Exercise aim: Beneath this line are the data; copy exactly the part of them that opens with the line containing "The height and width of the screenshot is (600, 1000)." and closes with the line containing "Select the 最近7天 quick date range", and only that part.

Given information:

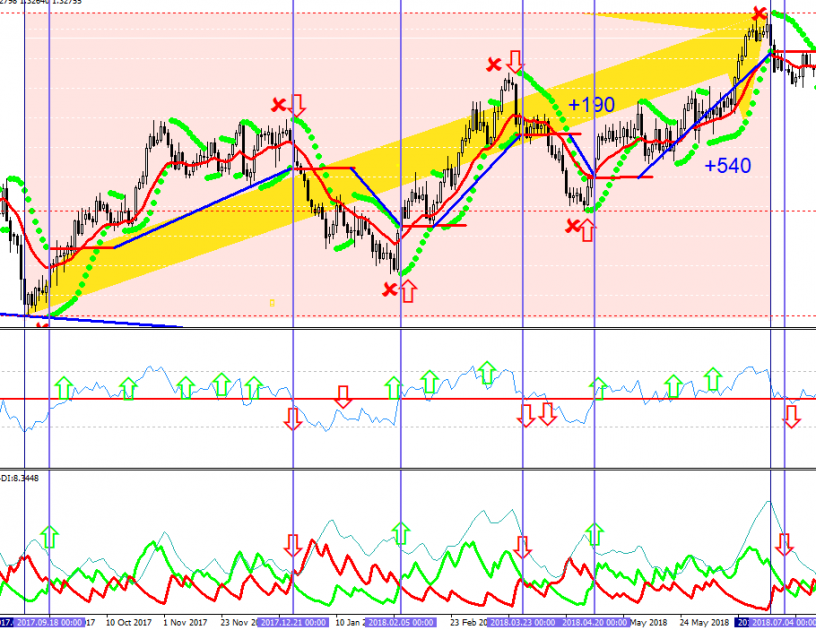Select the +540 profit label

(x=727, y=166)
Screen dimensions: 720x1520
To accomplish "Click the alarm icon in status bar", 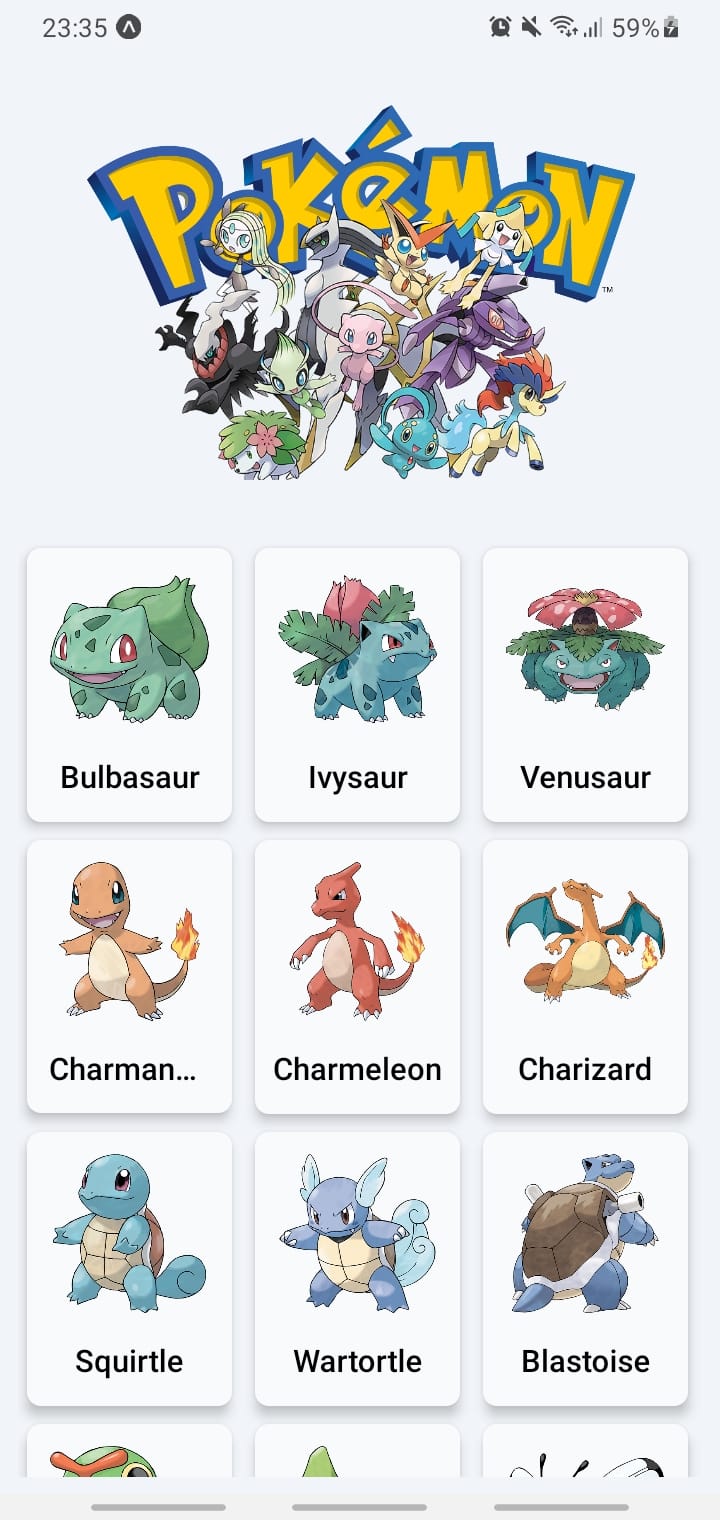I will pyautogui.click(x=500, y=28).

...

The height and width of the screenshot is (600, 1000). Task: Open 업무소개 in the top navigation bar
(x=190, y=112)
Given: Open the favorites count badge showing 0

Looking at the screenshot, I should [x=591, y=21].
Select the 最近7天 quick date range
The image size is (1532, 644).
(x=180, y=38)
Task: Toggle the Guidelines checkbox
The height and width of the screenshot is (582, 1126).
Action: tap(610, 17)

Solution for this exercise:
The height and width of the screenshot is (600, 1000). Task: Open 업무소개 in the top navigation bar
(x=190, y=112)
Given: Open the favorites count badge showing 0

Looking at the screenshot, I should [x=591, y=21].
Select the 最近7天 quick date range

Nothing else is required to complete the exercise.